Lalu Abu Bakar membacakan firman
Allah SWT:
“Muhammad itu tidak lain hanyalah
seorang rasul, sungguh telah berlalu sebelumnya beberapa orang rasul. Apakah
jika dia (Muhammad) wafat atau dibunuh kamu berbalik ke belakang (murtad)?
Barangsiapa yang berbalik ke belakang, maka ia tidak dapat mendatangkan
mudharat kepada Allah sedikitpun, dan Allah akan memberi balasan kepada
orang-orang yang bersyukur.” (QS. Ali ‘Imran: 144)
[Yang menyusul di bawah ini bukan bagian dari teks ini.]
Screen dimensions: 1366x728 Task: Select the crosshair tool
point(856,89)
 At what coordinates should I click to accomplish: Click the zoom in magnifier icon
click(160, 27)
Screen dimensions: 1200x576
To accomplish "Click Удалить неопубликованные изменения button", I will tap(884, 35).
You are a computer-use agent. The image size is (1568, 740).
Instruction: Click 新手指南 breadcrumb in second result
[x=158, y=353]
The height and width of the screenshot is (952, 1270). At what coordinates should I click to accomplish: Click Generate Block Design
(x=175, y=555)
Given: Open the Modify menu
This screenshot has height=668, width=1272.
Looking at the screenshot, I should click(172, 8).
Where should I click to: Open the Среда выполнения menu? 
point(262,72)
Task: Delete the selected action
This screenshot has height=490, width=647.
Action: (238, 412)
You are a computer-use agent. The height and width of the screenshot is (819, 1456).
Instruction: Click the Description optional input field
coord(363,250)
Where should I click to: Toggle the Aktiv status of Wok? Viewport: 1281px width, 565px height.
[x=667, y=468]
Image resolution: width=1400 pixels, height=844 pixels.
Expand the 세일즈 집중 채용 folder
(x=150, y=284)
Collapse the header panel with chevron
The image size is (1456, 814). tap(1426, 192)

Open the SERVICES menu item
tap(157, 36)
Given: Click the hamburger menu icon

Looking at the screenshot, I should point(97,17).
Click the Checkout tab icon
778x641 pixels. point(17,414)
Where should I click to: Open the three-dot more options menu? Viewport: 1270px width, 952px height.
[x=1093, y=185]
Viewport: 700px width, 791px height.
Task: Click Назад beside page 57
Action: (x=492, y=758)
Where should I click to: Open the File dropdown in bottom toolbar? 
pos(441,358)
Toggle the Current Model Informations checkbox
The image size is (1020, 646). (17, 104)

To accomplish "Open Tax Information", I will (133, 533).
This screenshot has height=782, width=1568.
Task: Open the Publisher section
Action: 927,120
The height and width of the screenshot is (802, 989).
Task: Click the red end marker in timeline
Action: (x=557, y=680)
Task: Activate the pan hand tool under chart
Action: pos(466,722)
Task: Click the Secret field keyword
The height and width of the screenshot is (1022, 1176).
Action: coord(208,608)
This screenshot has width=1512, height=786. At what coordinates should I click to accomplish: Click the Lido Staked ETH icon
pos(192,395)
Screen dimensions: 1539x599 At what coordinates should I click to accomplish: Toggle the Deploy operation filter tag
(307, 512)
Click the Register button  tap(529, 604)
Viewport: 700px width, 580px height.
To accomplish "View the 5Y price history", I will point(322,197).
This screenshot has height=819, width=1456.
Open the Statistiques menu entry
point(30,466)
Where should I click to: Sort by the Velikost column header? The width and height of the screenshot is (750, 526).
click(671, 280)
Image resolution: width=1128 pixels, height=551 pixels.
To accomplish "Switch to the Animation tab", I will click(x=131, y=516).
Demi mendengar suara lantang Abu
Bakar tersebut semua orang terdiam; Umar yang tadi kokoh dan bicara penuh
semangat menjadi lunglai, rubuh dan pingsan beberapa saat setelah benar-benar
sadar bahwa Rasulullah SAW memang telah berpulang ke rahmatullah.
Lihat dan simaklah oleh kita, betapa
tingginya nilai aqidah; nilai tauhid; nilai keyakinan Abu Bakar terhadap kuasa
dan kehendak Allah SWT. Padahal Muhammad SAW adalah orang yang paling-paling
beliau sayangi dan cintai melebihi kedua ibu bapaknya. Lalu bagaimana dengan
kita, jika mengalami hal semacam itu.
Jika kita dihadapkan pada situasi
semacam itu, maka tentulah sesaat kita menjadi Umar bin Khattab, seakan tak
percaya pada qudrat dan iradatnya Allah SWT. Alih-alih atau bukannya kita
segera mengucapkan istirja (innaa lillahi wa innaa ilahi
roji’un), malah yang ada kita guyon dengan orang menyampaikan kabar kematian
sahabat atau teman dekat kita tersebut. Terlebih-lebih lagi jika teman kita
yang meninggal dunia tersebut tidak dalam keadaan sakit, bahkan mungkin
beberapa jam sebelumnya masih sempat ngobrol dan minum kopi bersama. Dan bisa
saja kalimat pertama yang terlontar dari mulut kita adalah semacam
penafian atas kehendak Allah SWT: “Ah masa iya, baru beberapa jam tadi
kami sama-sama berjama’ah di Masjid. Bahkan kami sempat ngopi bareng
sebelum pisah ke rumah masing-masing.”